> Assignment
Transcribe exactly, and only, the lines running from the one with "Click the 目次 heading" to the end of the entries below, both included, without any pictures.

Collected data entries
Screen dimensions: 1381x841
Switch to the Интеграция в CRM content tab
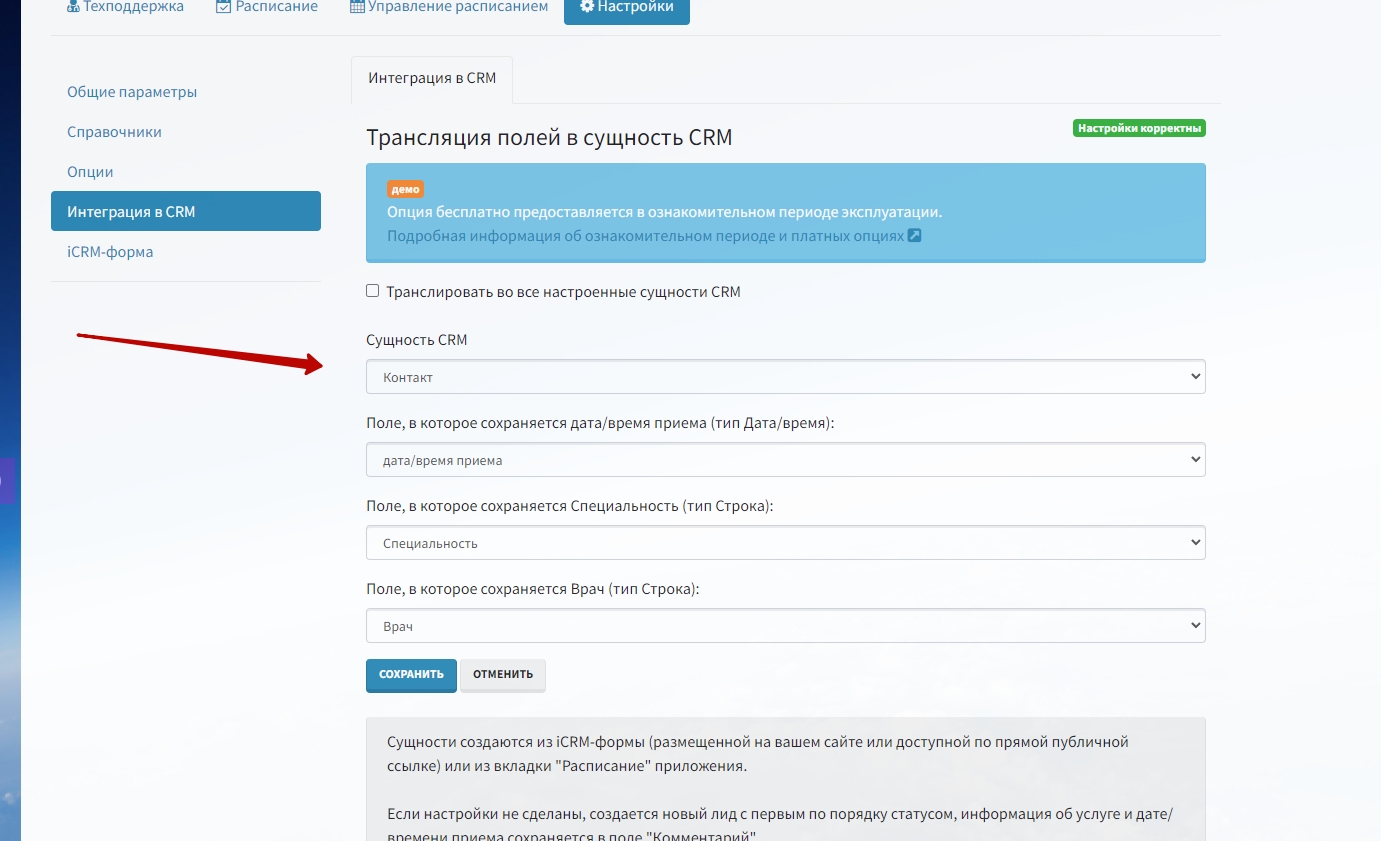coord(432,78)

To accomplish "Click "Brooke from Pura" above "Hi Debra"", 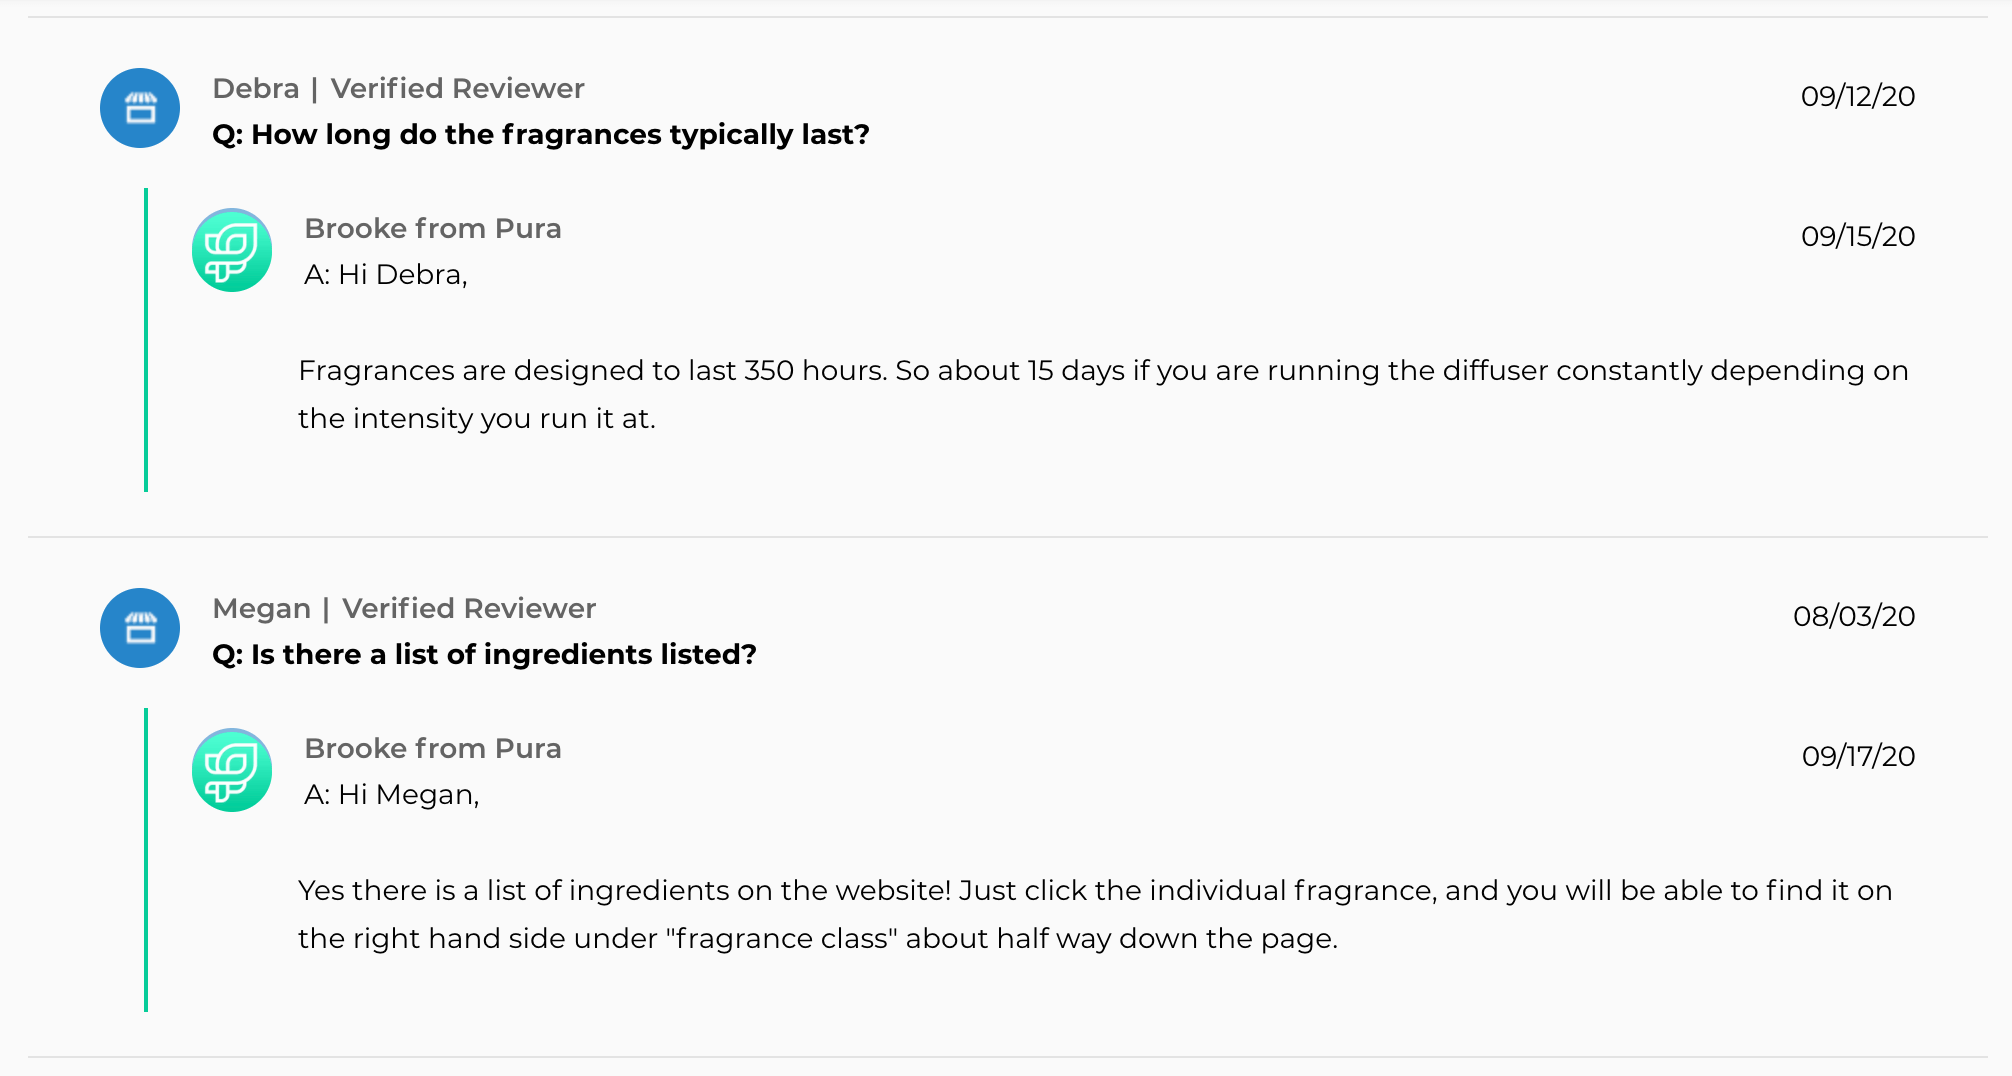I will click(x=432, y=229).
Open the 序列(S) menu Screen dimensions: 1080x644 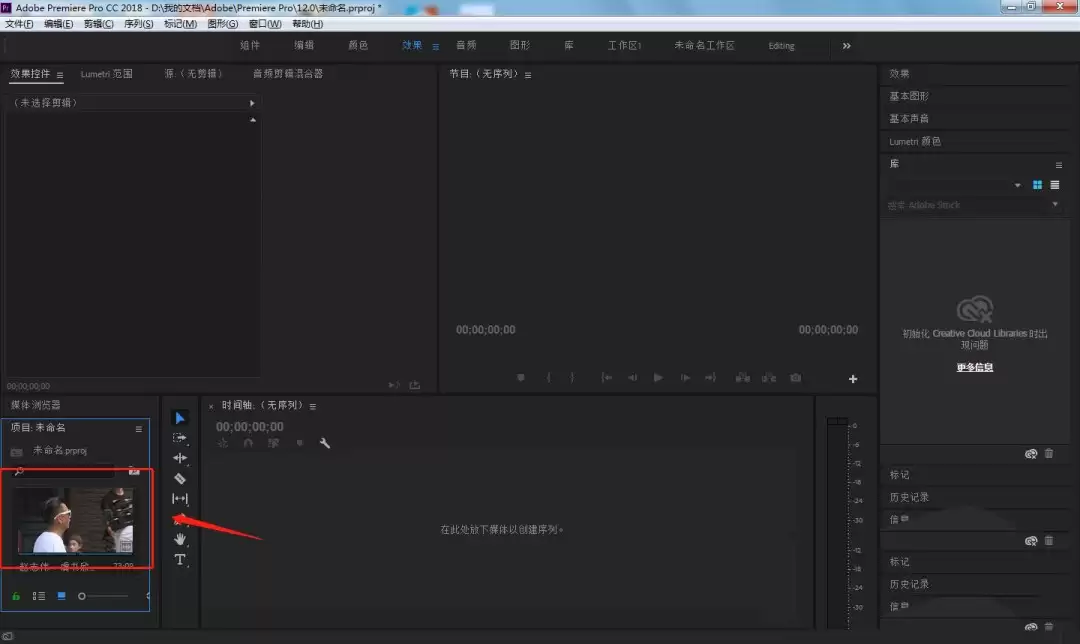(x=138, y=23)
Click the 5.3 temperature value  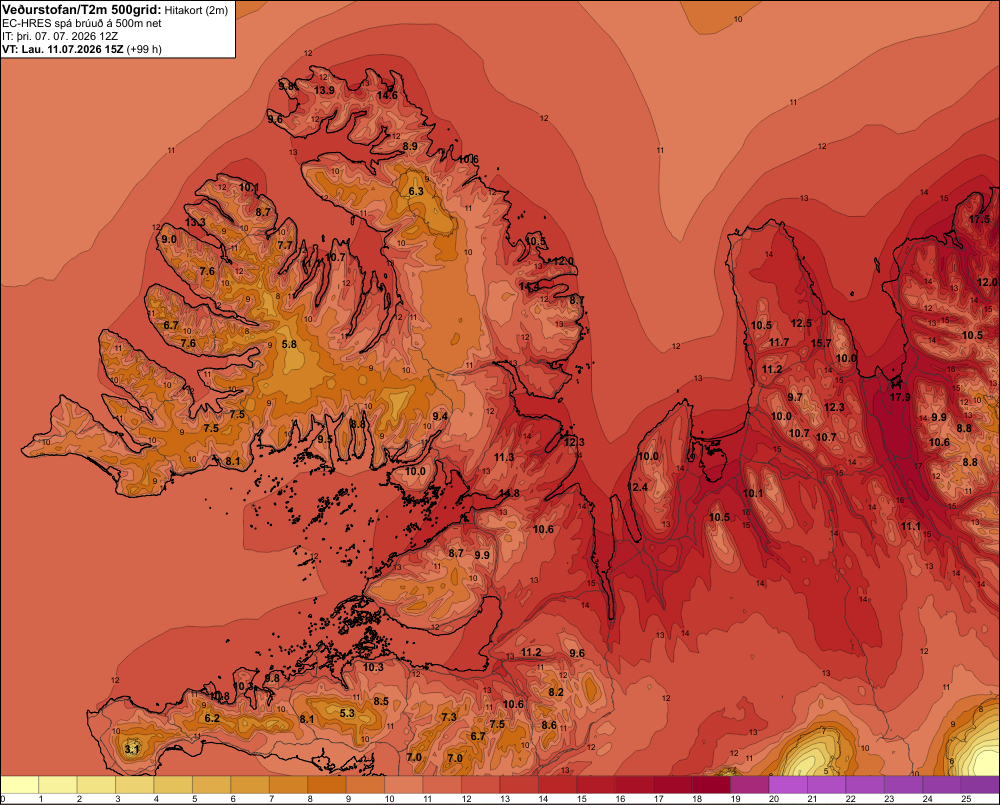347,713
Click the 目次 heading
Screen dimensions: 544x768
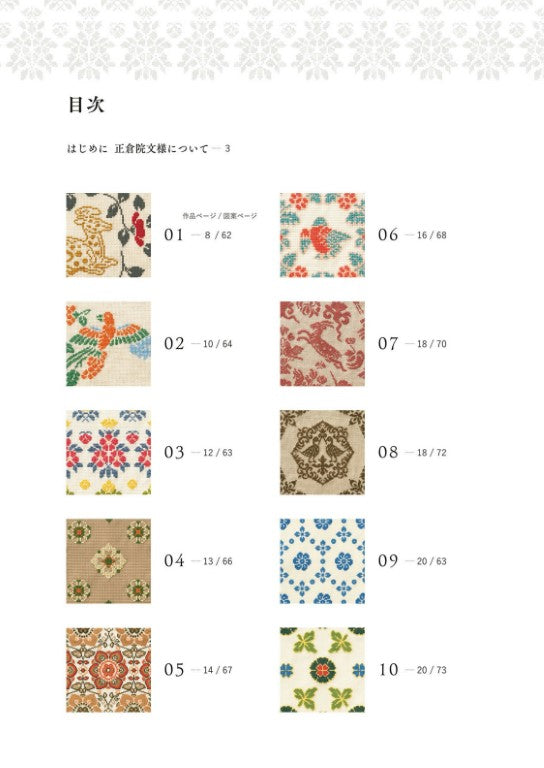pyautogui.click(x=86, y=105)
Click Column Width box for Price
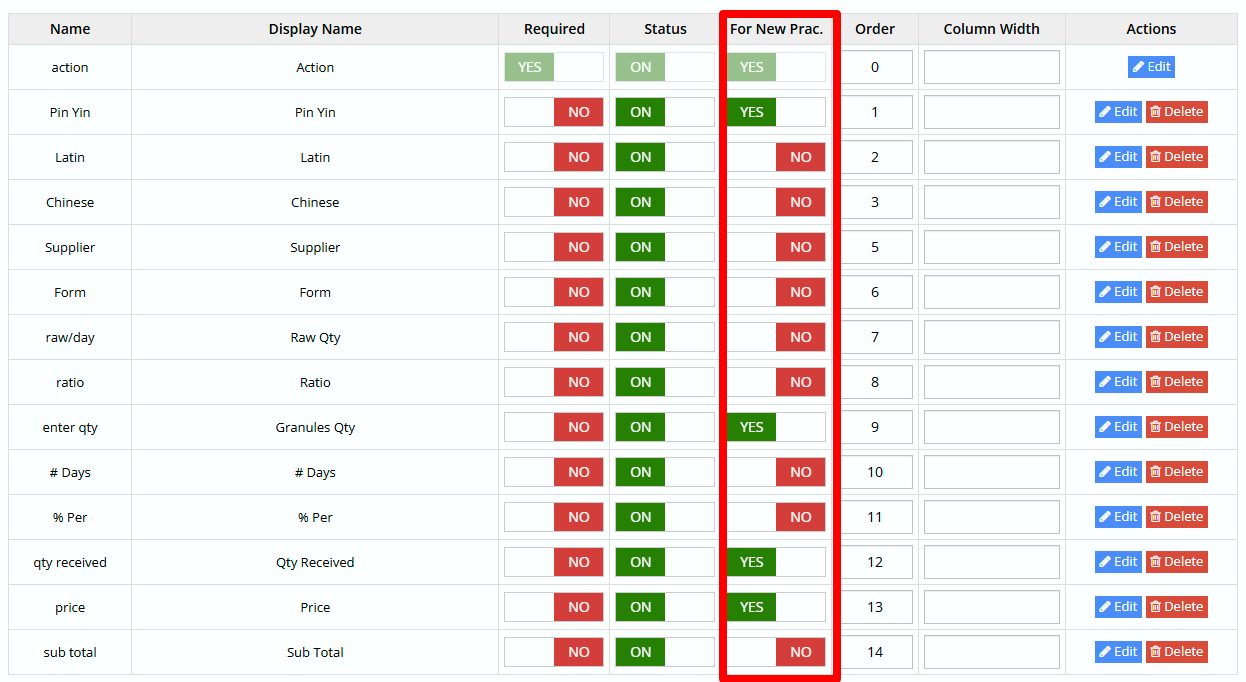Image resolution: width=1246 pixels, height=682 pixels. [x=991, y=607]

> Solution to the exercise
Click the 目次 heading
Screen dimensions: 544x768
pyautogui.click(x=86, y=105)
Click Column Width box for Price
Image resolution: width=1246 pixels, height=682 pixels. [x=991, y=607]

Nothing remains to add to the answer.